I always need to explore. Ever since I was old enough to go on walks around my city, it became my personal goal to see everything within a certain distance of my home. I discovered so many awesome locations, so many creepy locations (in a cool way), so many beautiful locations, everything. And the greater my endurance becomes over time, the more that distance expands, so the more opportunities for discovery I'm given. I go on a 6-mile walk almost every morning, and I know everything within a 3-mile radius of my home. Anything that I'm capable of walking to, I _need _to discover.

*And my favorite reason:*
I remember coming home from another one of my early-morning walks once the city was just beginning to wake up. I was walking right down the middle of a road when I saw a doe at the other end. We were quite a far distance away from eachother when she locked eyes with me (This was a year or two prior to becoming a furry. Just wanted to point that out in case that sounded a bit creepy). Deer are sort of uncommon where I live, so the lack of interaction usually means they'd run off at the mere sight of a human. However this one just kept standing there, even knowing very well that I was headed toward her. At some point the doe actually _continued_ her path in my direction. Neither of us stopped or attempted to take a different route, we just kept to our own paths at a delicate pace.

Eventually the inevitable happened, and we walked _right past eachother_. Like, we must've been 10ft away. If my memory serves correct, it was pretty cold that morning and I was close enough to actually see her breath! What I liked the most about that experience though, wasn't that I got that close to a deer, but rather it didn't feel like I was passing a wild animal in the slightest. It felt like we were making some kind of strong connection.What that connection _was _is anybody's guess, but I definitely felt like we understood eachother in that one moment.

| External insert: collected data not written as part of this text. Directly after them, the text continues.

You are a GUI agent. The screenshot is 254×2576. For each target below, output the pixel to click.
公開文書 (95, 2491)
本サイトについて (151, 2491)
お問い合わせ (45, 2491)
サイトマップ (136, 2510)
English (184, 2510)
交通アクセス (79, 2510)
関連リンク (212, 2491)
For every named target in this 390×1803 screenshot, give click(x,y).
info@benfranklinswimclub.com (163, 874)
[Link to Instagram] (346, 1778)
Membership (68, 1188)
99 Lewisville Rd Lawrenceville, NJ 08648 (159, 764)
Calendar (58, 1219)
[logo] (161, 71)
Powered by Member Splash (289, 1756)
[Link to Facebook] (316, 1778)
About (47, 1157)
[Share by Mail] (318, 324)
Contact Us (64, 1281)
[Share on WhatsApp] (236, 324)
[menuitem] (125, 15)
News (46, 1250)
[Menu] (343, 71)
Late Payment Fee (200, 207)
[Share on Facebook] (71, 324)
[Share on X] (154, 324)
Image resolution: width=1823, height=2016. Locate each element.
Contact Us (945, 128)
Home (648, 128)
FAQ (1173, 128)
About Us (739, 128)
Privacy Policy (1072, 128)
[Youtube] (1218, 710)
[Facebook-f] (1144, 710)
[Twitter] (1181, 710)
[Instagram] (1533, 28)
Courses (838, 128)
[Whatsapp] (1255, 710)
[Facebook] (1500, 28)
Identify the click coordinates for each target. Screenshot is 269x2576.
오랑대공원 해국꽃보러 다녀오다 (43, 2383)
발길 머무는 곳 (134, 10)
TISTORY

So these are the reasons why I chose a deer as my 'sona. Perhaps you could even say it's my spirit animal of sorts. I'd like to hear your guys' inputs on this.


----------



## Cacciato (Aug 25, 2016)

Very cool! Thank you for sharing


----------



## Mobius (Aug 25, 2016)

Huh. I just chose a dog because they're cute as heck.


----------



## FelisFloof (Aug 26, 2016)

I feel you on that one.  I do believe in spirit animals, totems, power animals, whatever you wish to call them.  I have quite a few but I feel that since my furry...ness?  is really just a costuming/artistry hobby for me that it wouldn't feel right in my case that I try to represent that connection to just anybody.  Thusly, my character is for now, a dragoncat.


----------



## Snowfurry360 (Aug 26, 2016)

Yeah, this is and awesome fursona dude! My fursona is Galaxy, a wolf. He/she is very self confident and outgoing with others, which is what I cannot be in real life. However, seeing as I am a minor, I can't (or really shouldn't) Get a fursuit of Him/Her. Whatever. If I hang on to this when I grow up I might just be able to save enough! Only time can tell.


----------



## Tetrachroma (Aug 26, 2016)

Snowfurry360 said:


> seeing as I am a minor, I can't (or really shouldn't) Get a fursuit of Him/Her.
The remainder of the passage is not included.